Problem to work on: Convert the listing below, from the line containing "1344x750 pixels." through the line containing "Action: click(x=692, y=91)", into a Markdown table with the columns Row and Line. Skip blank lines and leave out the pictures.

Data for the task:
******
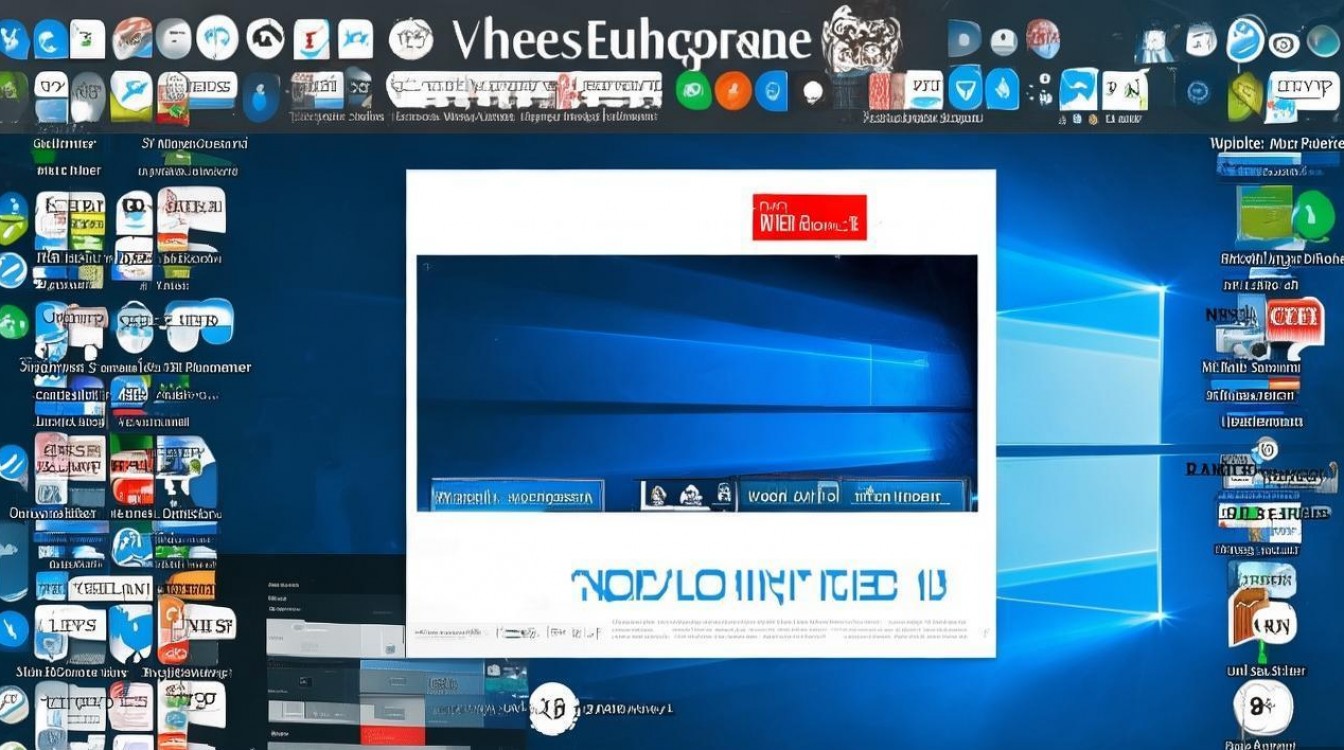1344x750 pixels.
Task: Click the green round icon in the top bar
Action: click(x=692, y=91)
******
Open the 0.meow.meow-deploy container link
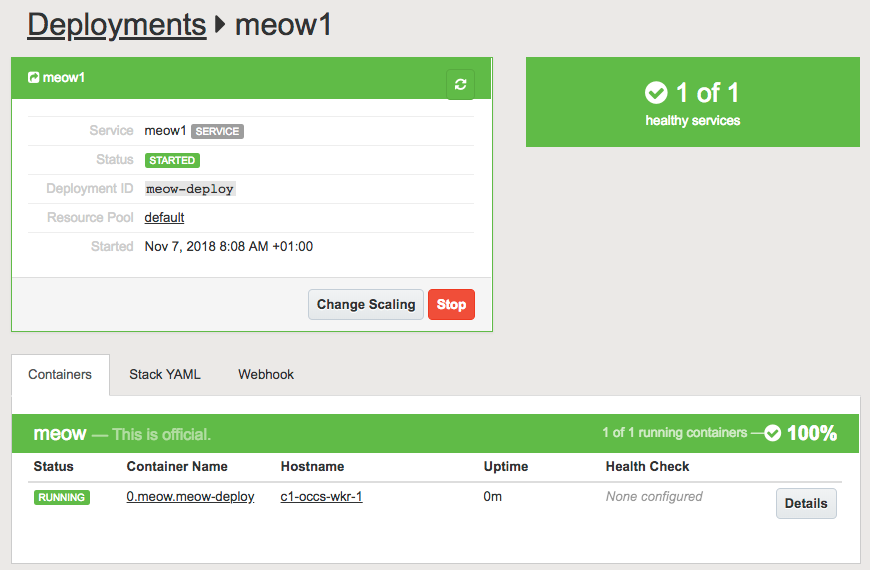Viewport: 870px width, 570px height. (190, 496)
******
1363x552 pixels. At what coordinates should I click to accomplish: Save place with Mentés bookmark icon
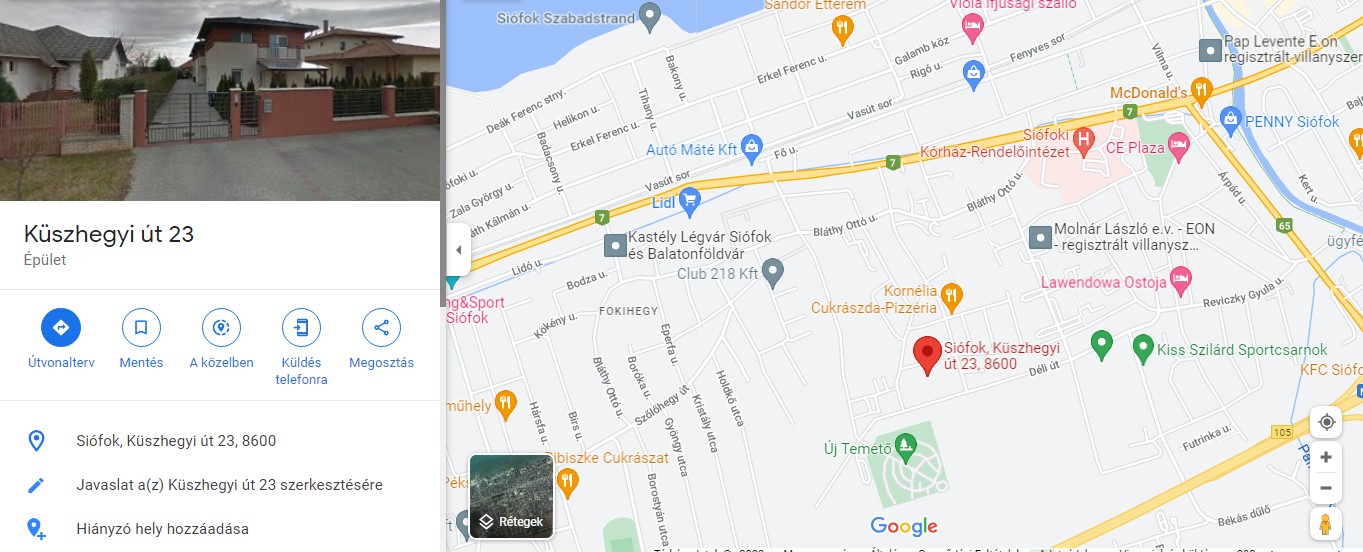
******
Result of this task:
| Row | Line |
|---|---|
| 1 | 1344x750 pixels. |
| 2 | Task: Click the green round icon in the top bar |
| 3 | Action: click(x=692, y=91) |